- _PROBLEM TO SOLVE_
Copy out the lines of the listing below word for word, leaving out the pictures.

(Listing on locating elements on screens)
>>>>
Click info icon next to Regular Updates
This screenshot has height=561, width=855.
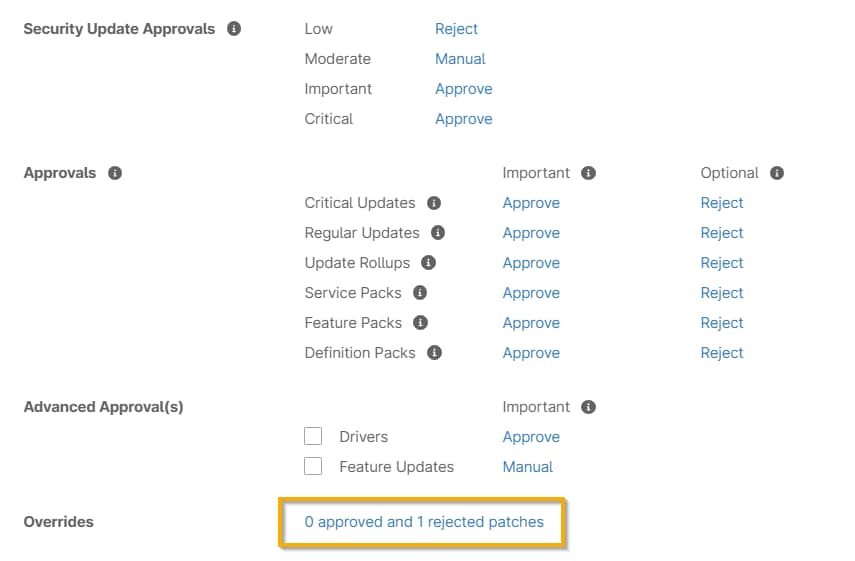point(438,233)
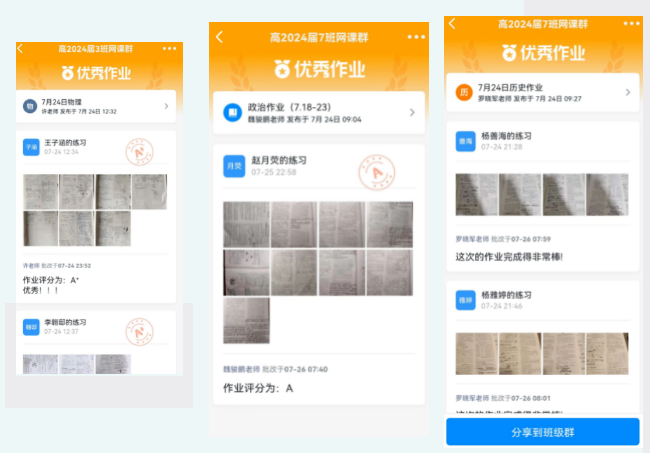Screen dimensions: 650x453
Task: Go back using the arrow in the rightmost header
Action: click(x=452, y=23)
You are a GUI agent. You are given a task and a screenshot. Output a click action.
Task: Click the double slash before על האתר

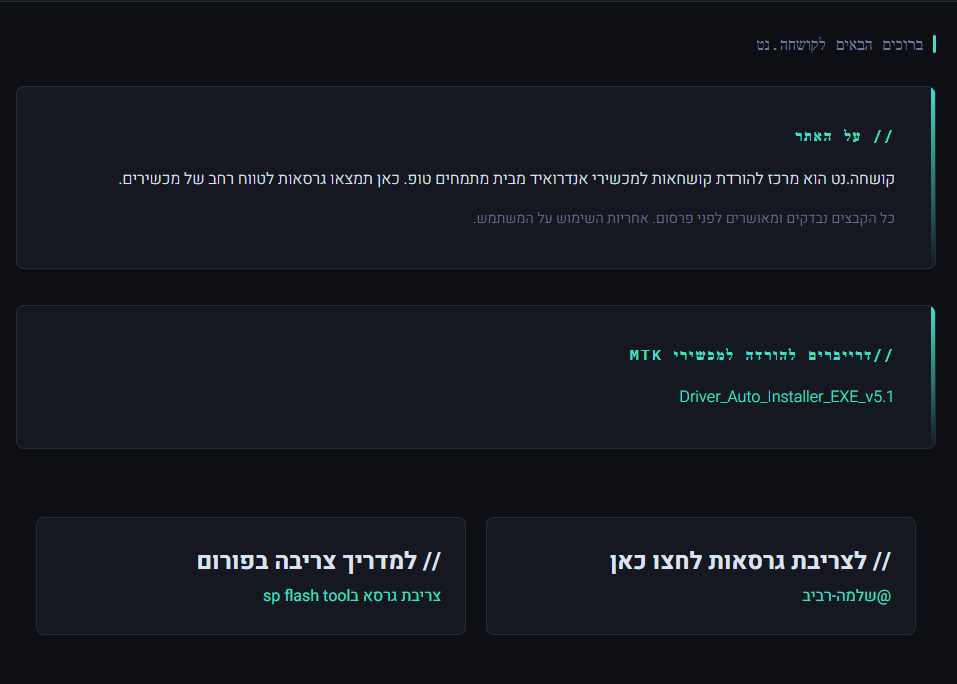pos(884,136)

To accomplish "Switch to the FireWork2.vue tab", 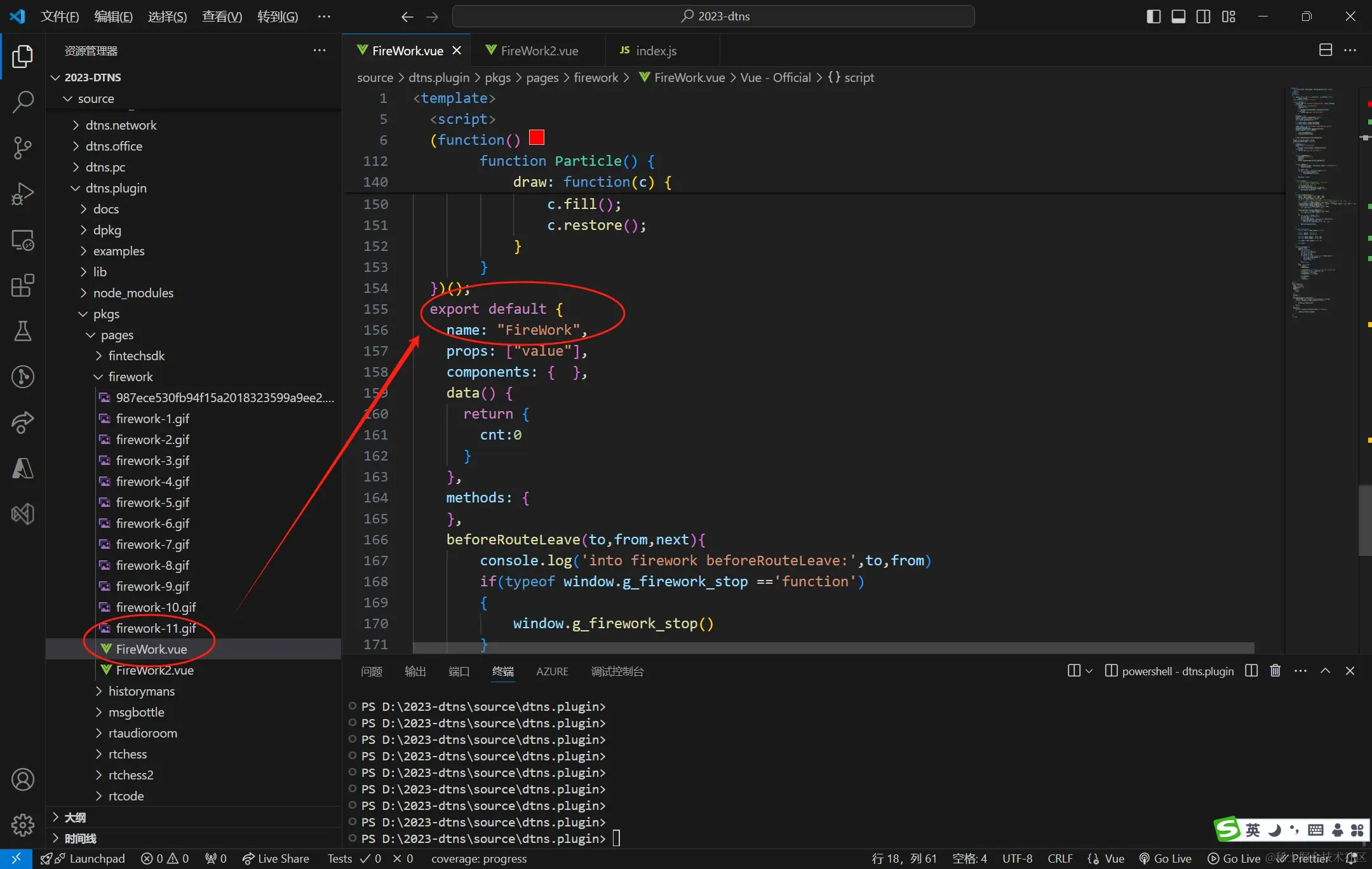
<<<<
- _SOLUTION TO THIS PROBLEM_
Click info icon next to Regular Updates
This screenshot has height=561, width=855.
point(438,233)
Screen dimensions: 650x453
Task: Go back using the arrow in the rightmost header
Action: click(x=452, y=23)
You are a GUI agent. You are given a task and a screenshot. Output a click action.
Task: Click the double slash before על האתר

pos(884,136)

To accomplish "Switch to the FireWork2.vue tab", 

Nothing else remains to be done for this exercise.